Suppose I wanted to make a superficial change, like make $ a recognized symbol
in the language. That's super easy. I don't even need to look at the docs. If
I want to introduce a new syntactic construct? A little harder; I'll have to
go check the attoparsec docs. But you'd have to look up the docs for a library
in any language, anyway.

All's not well; in particular, this code conflates the tokenizing and parsing
steps (notice that I don't say anything about whitespace in my grammar, but
there's some line-noise here dealing with it.) That decreases the readability
a little, but you gain efficiency with it.

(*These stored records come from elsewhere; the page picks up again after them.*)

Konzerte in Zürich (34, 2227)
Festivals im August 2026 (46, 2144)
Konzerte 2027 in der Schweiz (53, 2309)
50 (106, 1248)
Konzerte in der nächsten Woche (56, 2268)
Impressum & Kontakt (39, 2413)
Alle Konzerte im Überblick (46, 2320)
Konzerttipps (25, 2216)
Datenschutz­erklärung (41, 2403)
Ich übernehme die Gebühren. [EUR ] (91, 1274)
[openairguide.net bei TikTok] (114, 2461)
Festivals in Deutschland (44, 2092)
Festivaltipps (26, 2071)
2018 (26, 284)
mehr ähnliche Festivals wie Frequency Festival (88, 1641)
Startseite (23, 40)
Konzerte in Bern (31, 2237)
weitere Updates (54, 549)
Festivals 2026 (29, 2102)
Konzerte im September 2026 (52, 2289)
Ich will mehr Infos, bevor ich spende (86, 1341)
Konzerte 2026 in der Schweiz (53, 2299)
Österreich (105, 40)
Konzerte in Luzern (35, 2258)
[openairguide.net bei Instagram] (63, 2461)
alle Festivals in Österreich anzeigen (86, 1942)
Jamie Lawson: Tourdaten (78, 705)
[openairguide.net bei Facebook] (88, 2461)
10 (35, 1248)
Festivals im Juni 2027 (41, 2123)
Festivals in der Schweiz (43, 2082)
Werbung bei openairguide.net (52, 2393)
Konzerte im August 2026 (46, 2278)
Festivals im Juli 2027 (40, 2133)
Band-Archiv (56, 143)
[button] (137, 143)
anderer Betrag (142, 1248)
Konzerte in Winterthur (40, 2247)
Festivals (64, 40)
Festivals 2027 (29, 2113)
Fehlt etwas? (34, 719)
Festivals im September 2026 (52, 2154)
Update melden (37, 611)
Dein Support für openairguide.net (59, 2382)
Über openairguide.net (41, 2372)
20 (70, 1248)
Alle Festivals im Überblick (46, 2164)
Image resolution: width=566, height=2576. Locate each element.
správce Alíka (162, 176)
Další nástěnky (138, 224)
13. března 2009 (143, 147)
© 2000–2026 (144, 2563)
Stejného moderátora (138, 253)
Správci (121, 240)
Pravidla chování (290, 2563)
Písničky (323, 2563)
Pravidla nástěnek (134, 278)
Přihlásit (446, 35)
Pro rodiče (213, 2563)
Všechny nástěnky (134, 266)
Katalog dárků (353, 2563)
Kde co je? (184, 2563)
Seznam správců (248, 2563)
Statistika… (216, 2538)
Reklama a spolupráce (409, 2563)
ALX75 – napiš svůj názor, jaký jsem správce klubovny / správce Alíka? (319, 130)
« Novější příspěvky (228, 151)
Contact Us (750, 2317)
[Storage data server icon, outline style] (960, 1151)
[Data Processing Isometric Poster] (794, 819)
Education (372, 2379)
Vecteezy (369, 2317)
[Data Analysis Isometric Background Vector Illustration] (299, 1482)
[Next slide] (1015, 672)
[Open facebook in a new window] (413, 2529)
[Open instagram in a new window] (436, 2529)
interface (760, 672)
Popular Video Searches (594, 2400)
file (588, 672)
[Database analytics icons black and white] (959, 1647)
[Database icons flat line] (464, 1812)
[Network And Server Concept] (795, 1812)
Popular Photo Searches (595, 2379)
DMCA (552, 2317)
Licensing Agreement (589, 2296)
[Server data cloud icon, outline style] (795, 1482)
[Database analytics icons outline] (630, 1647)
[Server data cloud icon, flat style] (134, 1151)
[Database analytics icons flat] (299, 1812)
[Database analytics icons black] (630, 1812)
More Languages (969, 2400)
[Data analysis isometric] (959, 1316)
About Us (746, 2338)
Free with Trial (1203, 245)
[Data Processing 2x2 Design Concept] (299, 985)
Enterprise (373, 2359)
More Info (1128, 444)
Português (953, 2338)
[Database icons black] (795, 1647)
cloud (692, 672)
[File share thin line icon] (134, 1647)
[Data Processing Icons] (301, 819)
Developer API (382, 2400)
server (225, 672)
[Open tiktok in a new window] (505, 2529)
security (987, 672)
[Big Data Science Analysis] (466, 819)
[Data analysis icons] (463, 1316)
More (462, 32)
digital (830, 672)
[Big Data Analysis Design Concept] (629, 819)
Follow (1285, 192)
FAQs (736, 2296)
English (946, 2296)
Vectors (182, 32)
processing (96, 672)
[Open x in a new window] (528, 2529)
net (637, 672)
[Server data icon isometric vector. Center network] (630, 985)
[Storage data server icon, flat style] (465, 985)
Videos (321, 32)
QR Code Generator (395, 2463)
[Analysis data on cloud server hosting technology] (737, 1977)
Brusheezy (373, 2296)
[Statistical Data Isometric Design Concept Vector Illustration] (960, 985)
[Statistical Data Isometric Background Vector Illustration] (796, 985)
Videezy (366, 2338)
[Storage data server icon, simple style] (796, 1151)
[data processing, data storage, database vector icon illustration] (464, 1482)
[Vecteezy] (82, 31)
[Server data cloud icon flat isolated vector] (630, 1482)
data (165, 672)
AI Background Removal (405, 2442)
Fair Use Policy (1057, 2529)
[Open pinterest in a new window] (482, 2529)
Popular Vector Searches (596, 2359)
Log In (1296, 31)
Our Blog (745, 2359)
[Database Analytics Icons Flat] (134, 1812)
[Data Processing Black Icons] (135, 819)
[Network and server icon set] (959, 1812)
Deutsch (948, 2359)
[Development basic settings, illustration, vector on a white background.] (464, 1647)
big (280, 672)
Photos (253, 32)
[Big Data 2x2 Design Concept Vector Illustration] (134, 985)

Maybe there's a tradeoff: the use of a library and symbolic combinators makes
it harder to tell precisely how the code manages to actually do any parsing.
That's true of any abstraction. But what's really great about this is that I
can easily tell what the big picture of the code is. A page or two of state
machine would not do that for me!

------
Peaker
The content of Fun is actually the type: Context -> Value -> (Context, Value).

If you flip the arguments, you get: Value -> Context -> (Context, Value). The
(Context -> (Context, Value)) is actually the State type:

    
    
        State s a = s -> (s, a)
    

I modified your code to use this type. During the process, I encountered some
peculiar things (and factored out some things), see comments in code.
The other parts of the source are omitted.